:: GIVEN RECORDS ::
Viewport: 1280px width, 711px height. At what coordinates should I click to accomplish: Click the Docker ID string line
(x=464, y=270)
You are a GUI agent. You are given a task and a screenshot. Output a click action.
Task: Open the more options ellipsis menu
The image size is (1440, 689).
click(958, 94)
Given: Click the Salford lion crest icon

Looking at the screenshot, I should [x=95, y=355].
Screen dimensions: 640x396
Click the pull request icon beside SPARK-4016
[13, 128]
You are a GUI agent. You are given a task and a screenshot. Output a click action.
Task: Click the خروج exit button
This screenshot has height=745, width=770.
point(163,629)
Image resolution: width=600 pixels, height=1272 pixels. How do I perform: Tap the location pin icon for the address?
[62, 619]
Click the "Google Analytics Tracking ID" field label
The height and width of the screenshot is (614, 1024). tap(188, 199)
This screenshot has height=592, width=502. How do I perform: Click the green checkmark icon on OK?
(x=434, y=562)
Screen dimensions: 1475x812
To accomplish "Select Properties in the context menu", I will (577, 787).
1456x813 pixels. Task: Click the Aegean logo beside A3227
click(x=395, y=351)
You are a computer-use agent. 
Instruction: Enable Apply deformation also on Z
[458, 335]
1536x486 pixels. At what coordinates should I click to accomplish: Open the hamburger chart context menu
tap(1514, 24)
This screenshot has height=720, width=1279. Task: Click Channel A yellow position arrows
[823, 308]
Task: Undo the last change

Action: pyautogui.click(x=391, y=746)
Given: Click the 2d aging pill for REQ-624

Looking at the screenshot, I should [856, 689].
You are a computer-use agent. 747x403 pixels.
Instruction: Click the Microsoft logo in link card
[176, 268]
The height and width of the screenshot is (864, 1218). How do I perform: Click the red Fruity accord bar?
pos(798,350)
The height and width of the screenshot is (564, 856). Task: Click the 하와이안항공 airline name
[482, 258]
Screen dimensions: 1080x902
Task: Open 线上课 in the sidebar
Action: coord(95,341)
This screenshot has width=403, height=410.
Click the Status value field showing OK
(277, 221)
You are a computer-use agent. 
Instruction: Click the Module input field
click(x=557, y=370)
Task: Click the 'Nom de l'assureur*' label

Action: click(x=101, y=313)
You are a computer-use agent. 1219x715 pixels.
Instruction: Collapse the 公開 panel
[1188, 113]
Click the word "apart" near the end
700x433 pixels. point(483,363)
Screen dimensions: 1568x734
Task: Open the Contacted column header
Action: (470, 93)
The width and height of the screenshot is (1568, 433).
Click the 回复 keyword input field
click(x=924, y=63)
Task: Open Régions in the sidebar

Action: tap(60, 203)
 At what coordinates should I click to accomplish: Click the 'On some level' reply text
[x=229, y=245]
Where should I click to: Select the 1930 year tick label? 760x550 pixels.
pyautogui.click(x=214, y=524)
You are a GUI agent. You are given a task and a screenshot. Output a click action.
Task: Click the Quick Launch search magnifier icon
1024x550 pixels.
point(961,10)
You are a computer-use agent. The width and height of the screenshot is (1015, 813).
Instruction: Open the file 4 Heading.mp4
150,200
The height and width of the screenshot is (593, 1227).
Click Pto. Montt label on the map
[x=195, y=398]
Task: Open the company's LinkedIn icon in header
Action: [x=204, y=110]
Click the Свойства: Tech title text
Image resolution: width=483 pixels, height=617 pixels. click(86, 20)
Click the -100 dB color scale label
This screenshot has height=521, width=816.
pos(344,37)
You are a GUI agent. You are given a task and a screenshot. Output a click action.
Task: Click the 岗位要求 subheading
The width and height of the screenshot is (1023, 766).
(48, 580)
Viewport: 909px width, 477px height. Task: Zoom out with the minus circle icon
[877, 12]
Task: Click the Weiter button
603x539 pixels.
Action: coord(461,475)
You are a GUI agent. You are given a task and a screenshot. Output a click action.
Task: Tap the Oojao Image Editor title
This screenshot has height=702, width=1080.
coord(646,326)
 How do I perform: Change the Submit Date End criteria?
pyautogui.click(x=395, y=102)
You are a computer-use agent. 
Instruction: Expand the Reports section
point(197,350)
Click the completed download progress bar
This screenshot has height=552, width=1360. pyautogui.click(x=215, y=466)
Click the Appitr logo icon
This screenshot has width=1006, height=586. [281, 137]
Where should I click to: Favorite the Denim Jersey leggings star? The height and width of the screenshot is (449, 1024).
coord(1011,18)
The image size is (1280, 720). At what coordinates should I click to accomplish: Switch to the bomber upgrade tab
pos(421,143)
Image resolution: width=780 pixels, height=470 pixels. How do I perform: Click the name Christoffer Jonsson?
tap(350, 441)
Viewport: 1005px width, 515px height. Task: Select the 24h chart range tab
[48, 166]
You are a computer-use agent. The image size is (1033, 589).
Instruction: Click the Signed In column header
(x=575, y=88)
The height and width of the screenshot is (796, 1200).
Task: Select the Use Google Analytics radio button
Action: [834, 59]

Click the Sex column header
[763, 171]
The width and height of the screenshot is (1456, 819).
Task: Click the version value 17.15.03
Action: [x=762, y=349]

:: PROBLEM STATEMENT ::
Put every line of the records above into a Markdown table with the columns Row and Line, numbering the rows in order and leaving out blank lines.

:: REPLY ::
| Row | Line |
|---|---|
| 1 | Viewport: 1280px width, 711px height. At what coordinates should I click to accomplish: Click the Docker ID string line |
| 2 | (x=464, y=270) |
| 3 | You are a GUI agent. You are given a task and a screenshot. Output a click action. |
| 4 | Task: Open the more options ellipsis menu |
| 5 | The image size is (1440, 689). |
| 6 | click(958, 94) |
| 7 | Given: Click the Salford lion crest icon |
| 8 | Looking at the screenshot, I should [x=95, y=355]. |
| 9 | Screen dimensions: 640x396 |
| 10 | Click the pull request icon beside SPARK-4016 |
| 11 | [13, 128] |
| 12 | You are a GUI agent. You are given a task and a screenshot. Output a click action. |
| 13 | Task: Click the خروج exit button |
| 14 | This screenshot has height=745, width=770. |
| 15 | point(163,629) |
| 16 | Image resolution: width=600 pixels, height=1272 pixels. How do I perform: Tap the location pin icon for the address? |
| 17 | [62, 619] |
| 18 | Click the "Google Analytics Tracking ID" field label |
| 19 | The height and width of the screenshot is (614, 1024). tap(188, 199) |
| 20 | This screenshot has height=592, width=502. How do I perform: Click the green checkmark icon on OK? |
| 21 | (x=434, y=562) |
| 22 | Screen dimensions: 1475x812 |
| 23 | To accomplish "Select Properties in the context menu", I will (577, 787). |
| 24 | 1456x813 pixels. Task: Click the Aegean logo beside A3227 |
| 25 | click(x=395, y=351) |
| 26 | You are a computer-use agent.  |
| 27 | Instruction: Enable Apply deformation also on Z |
| 28 | [458, 335] |
| 29 | 1536x486 pixels. At what coordinates should I click to accomplish: Open the hamburger chart context menu |
| 30 | tap(1514, 24) |
| 31 | This screenshot has height=720, width=1279. Task: Click Channel A yellow position arrows |
| 32 | [823, 308] |
| 33 | Task: Undo the last change |
| 34 | Action: pyautogui.click(x=391, y=746) |
| 35 | Given: Click the 2d aging pill for REQ-624 |
| 36 | Looking at the screenshot, I should [856, 689]. |
| 37 | You are a computer-use agent. 747x403 pixels. |
| 38 | Instruction: Click the Microsoft logo in link card |
| 39 | [176, 268] |
| 40 | The height and width of the screenshot is (864, 1218). How do I perform: Click the red Fruity accord bar? |
| 41 | pos(798,350) |
| 42 | The height and width of the screenshot is (564, 856). Task: Click the 하와이안항공 airline name |
| 43 | [482, 258] |
| 44 | Screen dimensions: 1080x902 |
| 45 | Task: Open 线上课 in the sidebar |
| 46 | Action: coord(95,341) |
| 47 | This screenshot has width=403, height=410. |
| 48 | Click the Status value field showing OK |
| 49 | (277, 221) |
| 50 | You are a computer-use agent.  |
| 51 | Instruction: Click the Module input field |
| 52 | click(x=557, y=370) |
| 53 | Task: Click the 'Nom de l'assureur*' label |
| 54 | Action: click(x=101, y=313) |
| 55 | You are a computer-use agent. 1219x715 pixels. |
| 56 | Instruction: Collapse the 公開 panel |
| 57 | [1188, 113] |
| 58 | Click the word "apart" near the end |
| 59 | 700x433 pixels. point(483,363) |
| 60 | Screen dimensions: 1568x734 |
| 61 | Task: Open the Contacted column header |
| 62 | Action: (470, 93) |
| 63 | The width and height of the screenshot is (1568, 433). |
| 64 | Click the 回复 keyword input field |
| 65 | click(x=924, y=63) |
| 66 | Task: Open Régions in the sidebar |
| 67 | Action: tap(60, 203) |
| 68 |  At what coordinates should I click to accomplish: Click the 'On some level' reply text |
| 69 | [x=229, y=245] |
| 70 | Where should I click to: Select the 1930 year tick label? 760x550 pixels. |
| 71 | pyautogui.click(x=214, y=524) |
| 72 | You are a GUI agent. You are given a task and a screenshot. Output a click action. |
| 73 | Task: Click the Quick Launch search magnifier icon |
| 74 | 1024x550 pixels. |
| 75 | point(961,10) |
| 76 | You are a computer-use agent. The width and height of the screenshot is (1015, 813). |
| 77 | Instruction: Open the file 4 Heading.mp4 |
| 78 | 150,200 |
| 79 | The height and width of the screenshot is (593, 1227). |
| 80 | Click Pto. Montt label on the map |
| 81 | [x=195, y=398] |
| 82 | Task: Open the company's LinkedIn icon in header |
| 83 | Action: [x=204, y=110] |
| 84 | Click the Свойства: Tech title text |
| 85 | Image resolution: width=483 pixels, height=617 pixels. click(86, 20) |
| 86 | Click the -100 dB color scale label |
| 87 | This screenshot has height=521, width=816. |
| 88 | pos(344,37) |
| 89 | You are a GUI agent. You are given a task and a screenshot. Output a click action. |
| 90 | Task: Click the 岗位要求 subheading |
| 91 | The width and height of the screenshot is (1023, 766). |
| 92 | (48, 580) |
| 93 | Viewport: 909px width, 477px height. Task: Zoom out with the minus circle icon |
| 94 | [877, 12] |
| 95 | Task: Click the Weiter button |
| 96 | 603x539 pixels. |
| 97 | Action: coord(461,475) |
| 98 | You are a GUI agent. You are given a task and a screenshot. Output a click action. |
| 99 | Task: Tap the Oojao Image Editor title |
| 100 | This screenshot has height=702, width=1080. |
| 101 | coord(646,326) |
| 102 |  How do I perform: Change the Submit Date End criteria? |
| 103 | pyautogui.click(x=395, y=102) |
| 104 | You are a computer-use agent.  |
| 105 | Instruction: Expand the Reports section |
| 106 | point(197,350) |
| 107 | Click the completed download progress bar |
| 108 | This screenshot has height=552, width=1360. pyautogui.click(x=215, y=466) |
| 109 | Click the Appitr logo icon |
| 110 | This screenshot has width=1006, height=586. [281, 137] |
| 111 | Where should I click to: Favorite the Denim Jersey leggings star? The height and width of the screenshot is (449, 1024). |
| 112 | coord(1011,18) |
| 113 | The image size is (1280, 720). At what coordinates should I click to accomplish: Switch to the bomber upgrade tab |
| 114 | pos(421,143) |
| 115 | Image resolution: width=780 pixels, height=470 pixels. How do I perform: Click the name Christoffer Jonsson? |
| 116 | tap(350, 441) |
| 117 | Viewport: 1005px width, 515px height. Task: Select the 24h chart range tab |
| 118 | [48, 166] |
| 119 | You are a computer-use agent. The image size is (1033, 589). |
| 120 | Instruction: Click the Signed In column header |
| 121 | (x=575, y=88) |
| 122 | The height and width of the screenshot is (796, 1200). |
| 123 | Task: Select the Use Google Analytics radio button |
| 124 | Action: [834, 59] |
| 125 | Click the Sex column header |
| 126 | [763, 171] |
| 127 | The width and height of the screenshot is (1456, 819). |
| 128 | Task: Click the version value 17.15.03 |
| 129 | Action: [x=762, y=349] |